### Exercise details
Each entry should be set down exactly as written, except for any picture it holds.
*** Opening of Input material ***
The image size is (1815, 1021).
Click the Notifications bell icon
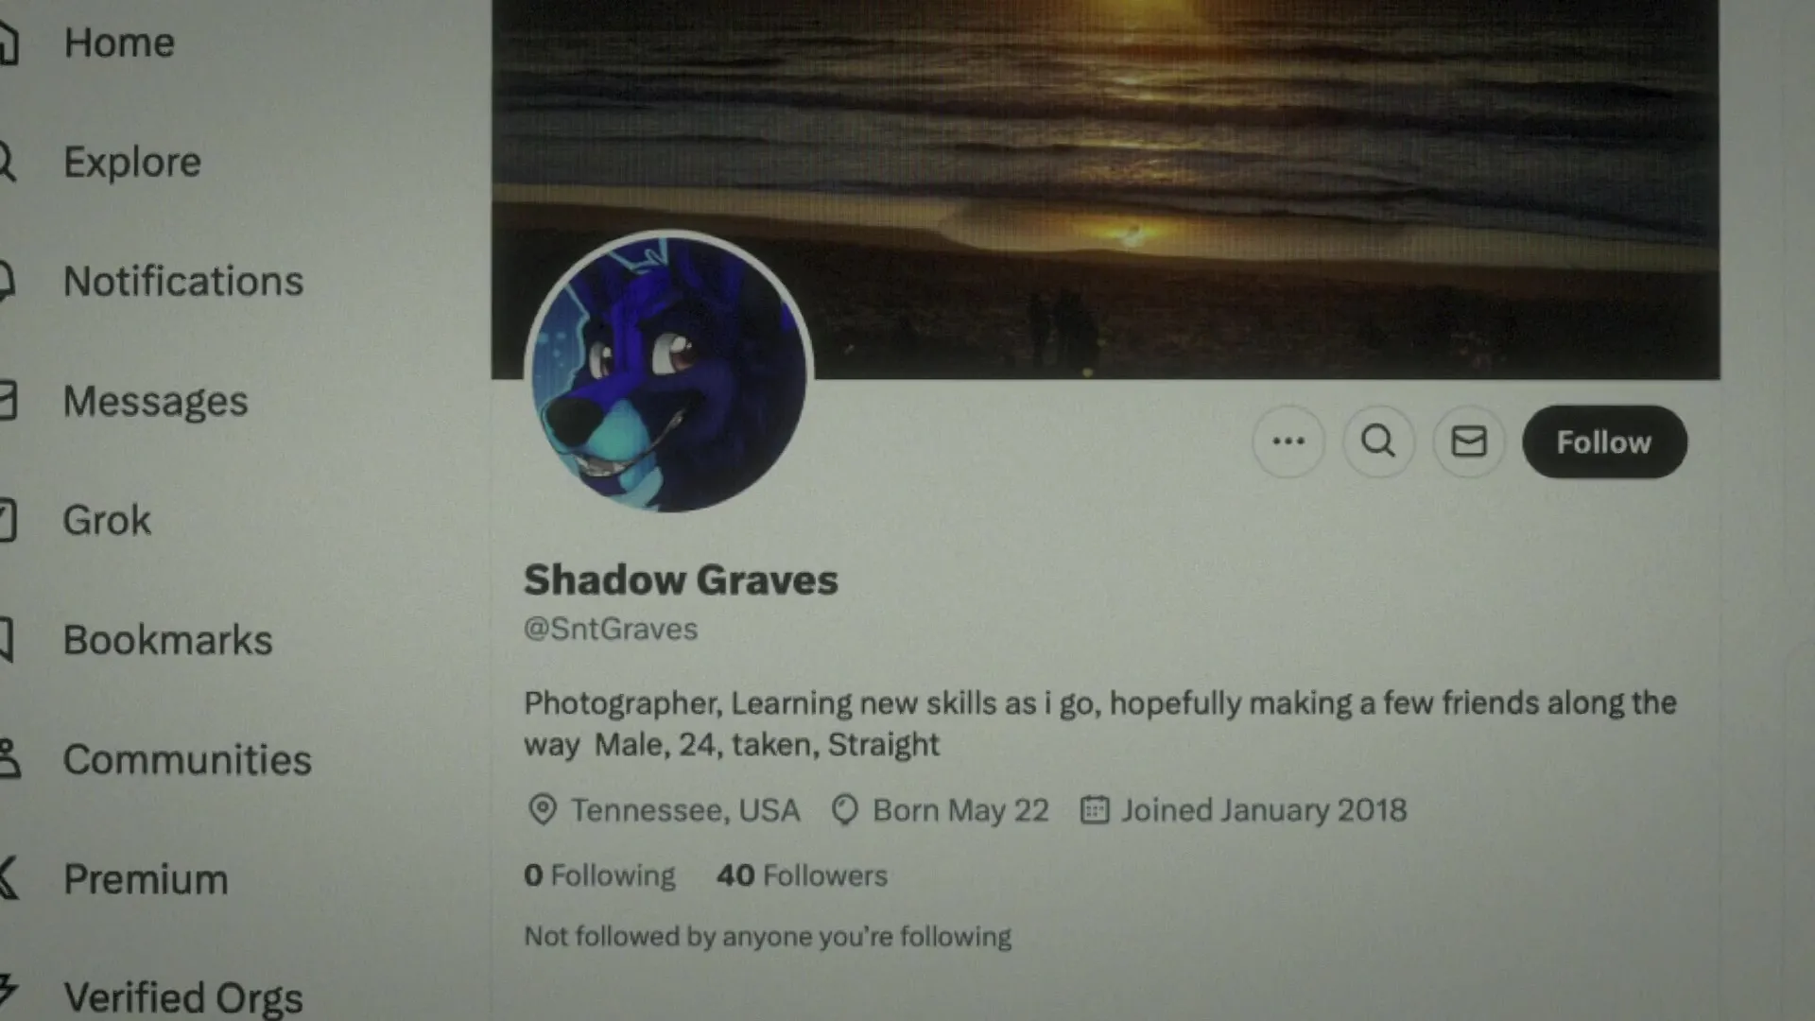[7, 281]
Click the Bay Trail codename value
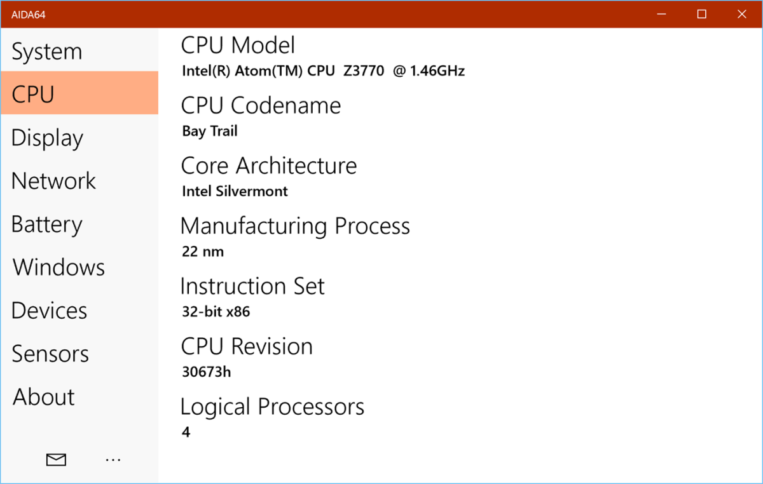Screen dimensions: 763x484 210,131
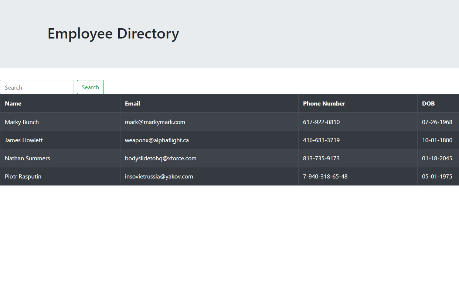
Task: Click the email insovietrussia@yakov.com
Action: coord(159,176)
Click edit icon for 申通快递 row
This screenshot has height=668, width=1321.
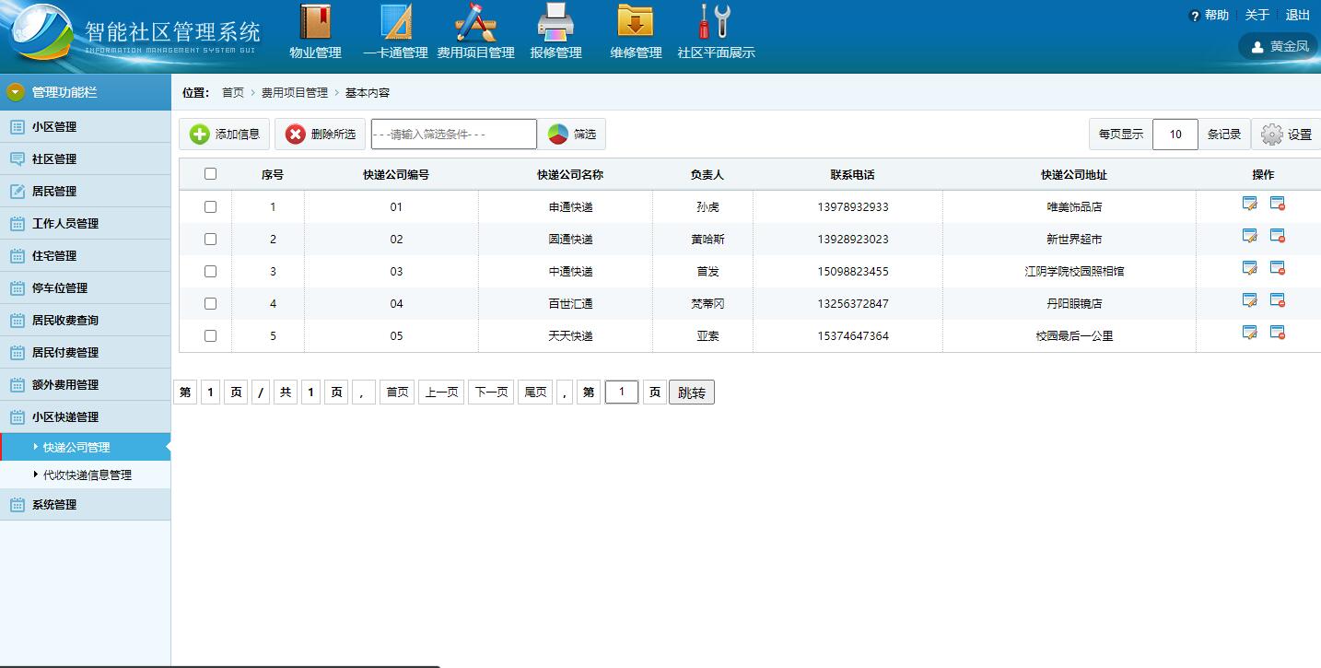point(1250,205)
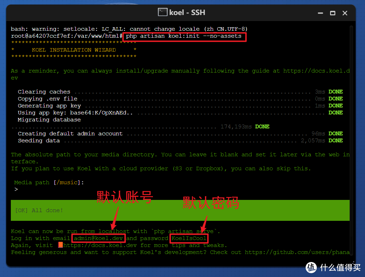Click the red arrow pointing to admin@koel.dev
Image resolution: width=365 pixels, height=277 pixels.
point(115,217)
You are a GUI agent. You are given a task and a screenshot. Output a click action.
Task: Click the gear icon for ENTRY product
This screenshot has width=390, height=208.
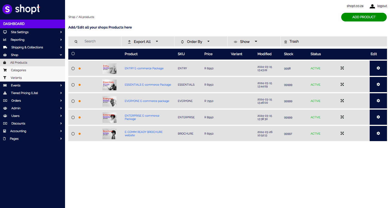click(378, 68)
*** Close of Input material ***
### Solution to this exercise
The image size is (1815, 1021).
Click the Notifications bell icon
[7, 281]
Click the Bay Trail codename value
Screen dimensions: 763x484 210,131
Task: Click the email insovietrussia@yakov.com
Action: coord(159,176)
Click edit icon for 申通快递 row
This screenshot has height=668, width=1321.
point(1250,205)
Click the red arrow pointing to admin@koel.dev
Image resolution: width=365 pixels, height=277 pixels.
point(115,217)
You are a GUI agent. You are given a task and a screenshot. Output a click action.
Task: Click the gear icon for ENTRY product
This screenshot has width=390, height=208.
click(378, 68)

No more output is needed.